La guerre de la viande cachère – Reverand Getsel Laxer – Résidence

1923 - 1925

Un événement qui s’est déroulé au moment où la communauté juive de Montréal en était encore à ses débuts, la «guerre de la viande cachère» a posé un défi considérable à un organisme récent et nommé : Va’ad Ha’ir (Conseil de la communauté juive). Au moment où les bouchers résistaient à une tendance généralisée de centralisation dans le processus de certification de la viande cachère, les rivalités s’intensifiaient entre les dirigeants séculiers et religieux, de même que les tensions au sein de la communauté. Ce conflit entraîna aussi des divisions plus marquées entre les différentes classes sociales dans la population juive, notamment autour de la question scolaire. En parallèle, l’antisémitisme ne cessait de croître dans la population en général.

Au début du XXe siècle, la majorité des Juifs montréalais étaient fidèles aux lois de la cacheroute (règles bibliques à propos de la consommation des aliments) et cette situation avait donné lieu à un marché lucratif pour les rabbins qui supervisaient l’abatage rituel. La lutte pour établir un contrôle communautaire sur ces activités économiques était surtout centrée autour du rabbin Zvi Hirsch Cohen (appuyé par les Juifs plus établis de l’uptown et par l’intelligentsia orthodoxe) et du rabbin Yudel Rosenberg (un rabbin hassidique dans un certain nombre de synagogues fréquentées par des immigrants du bas de la ville). Chacun de ces deux hommes réclamait alors le titre de grand rabbin de Montréal.

En tant que dirigeant du Va’ad Ha’ir, établi en 1922, Cohen avait cherché à mieux établir son autorité auprès d’un groupe de boucher certifiés. Par contre, d’autres bouchers étaient décidés à résister au Va’ad Ha’ir et à son contrôle des prix. L’Association des bouchers juifs de Montréal, souvent décrite dans le Keneder Adler (le journal yiddish de Montréal et l’allié du Va’ad) comme un cartel aux tendances monopolistes (butcher trust), avait plutôt cherché à obtenir un appui du rabbin Rosenberg dans la certification de leurs établissements. Lançant un défi au contrôle que le rabbin Cohen exerçait sur la shekhita (l’abatage rituel) dans la ville, Rosenberg avait créé un groupe de bouchers certifiés indépendants, placés sous sa propre autorité et sous celle d’un organisme concurrent, le Va’ad Ha’kashrut (Conseil de la cacherout). En 1923, une guerre des prix éclata ; elle renforça les divisions intra-communautaires. Au lieu de vendre la viande au prix de $0.14 la livre, le trust des bouchers avait choisi de saper le contrôle du Va’ad Ha’ir en l’offrant au prix de $0.08.

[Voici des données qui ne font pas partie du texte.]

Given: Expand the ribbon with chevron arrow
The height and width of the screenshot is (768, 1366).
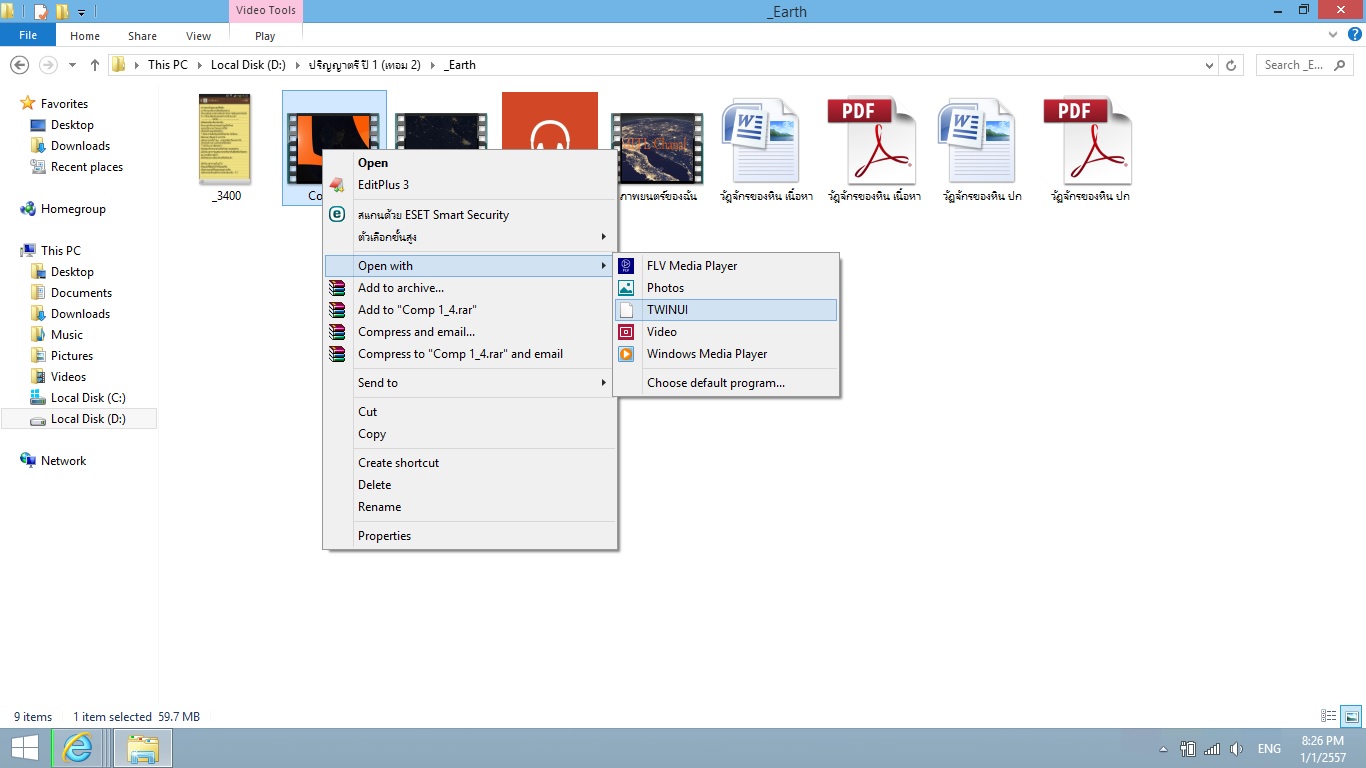Looking at the screenshot, I should tap(1333, 35).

La situation s’aggrava lorsque la querelle se déplaça sur un terrain plus politique. En 1922, période où il était en bons termes avec Cohen, Rosenberg avait fait pression sur le maire Médéric Martin afin que celui-ci adopte un règlement destiné à placer l’abattage rituel des poulets directement sous la supervision des rabbins. Voté en 1923, le règlement no. 828 fut déclaré inconstitutionnel par la suite; au final, il servit les intérêts des adversaires de Rosenberg, car il leur permit de limiter le nombre d’abattoirs cachères autorisés, et sur lesquels le Va’ad Ha’ir exerça finalement son contrôle.

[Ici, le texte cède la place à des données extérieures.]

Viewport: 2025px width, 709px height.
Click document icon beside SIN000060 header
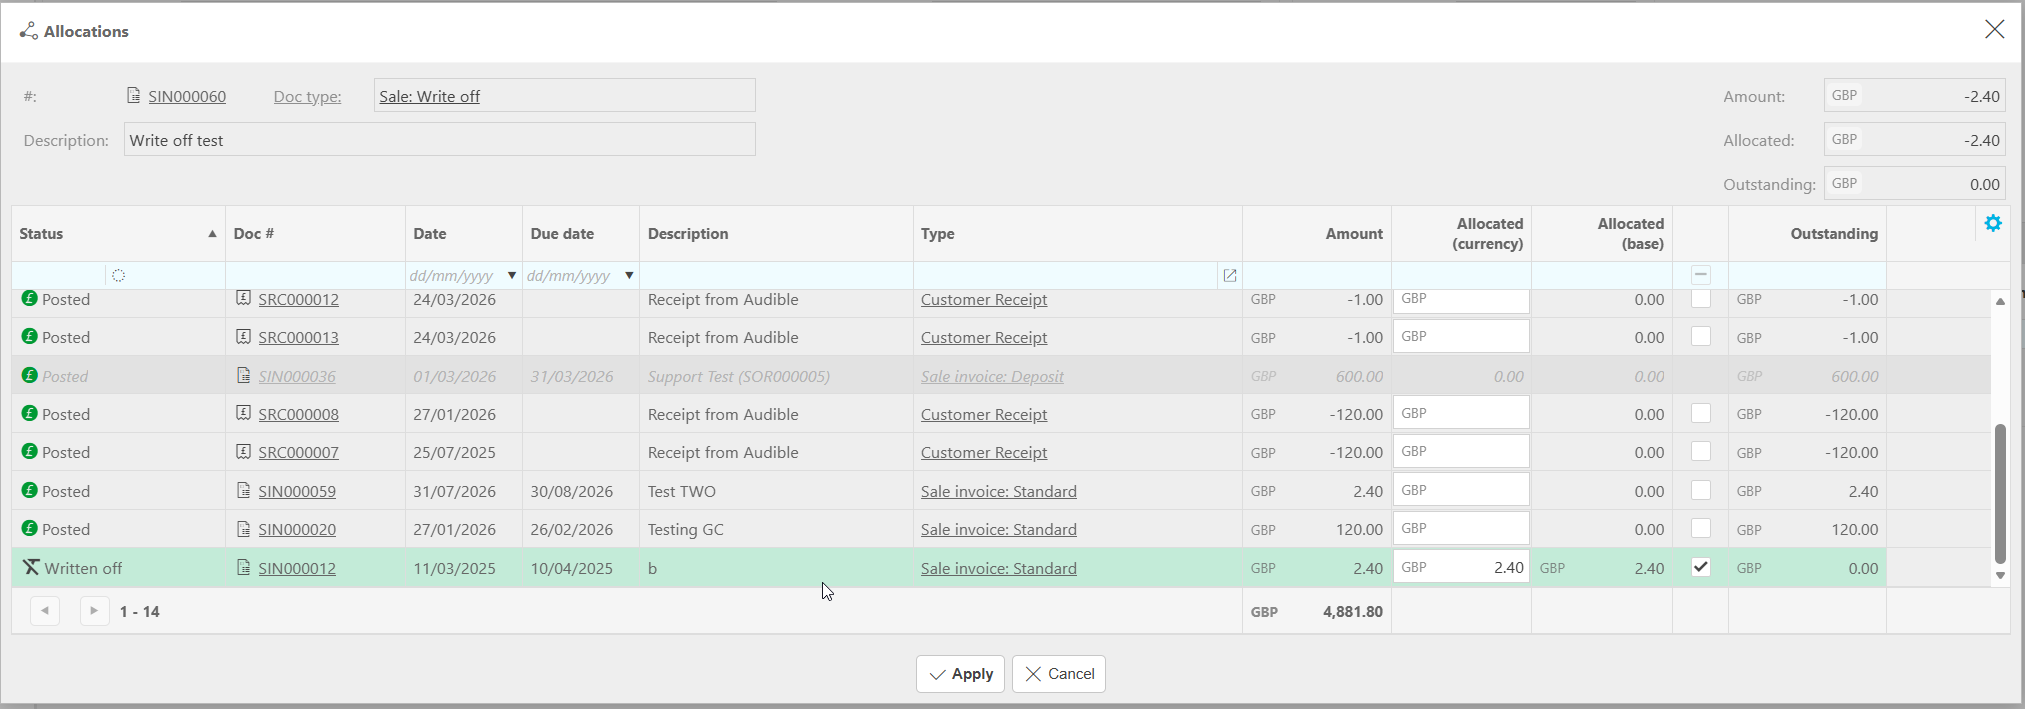pos(134,96)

Le débat centré sur la mise en marché de la viande ne tarda pas à devenir une véritable «guerre», dont les principales caractéristiques furent des protestations de masse, des campagnes dans les médias, le boycott des boucher accusés de vendre de la viande treyf (non cachère), des attaques contre la réputation des rabbins, des poursuites devant la cour supérieure du Québec, voire même le sabotage des commerces, des manifestation de violence et des menaces de mort. Des leaders religieux, dont le rav Kook, le grand rabbin de Palestine alors en visite à Montréal, tentèrent d’intervenir de l’extérieur, mais ils ne réussirent qu’à calmer un peu les esprits. Le conflit se résolut en partie en 1925, lorsque le rabbin Rosenberg et ses fidèles se joignirent de leur propre gré au Va’ad Ha’ir. Depuis, cet organisme a une excellente réputation à travers le monde à propos de l’administration de la cacheroute.

Par Sarah Woolf, traduit par Chantal Ringuet.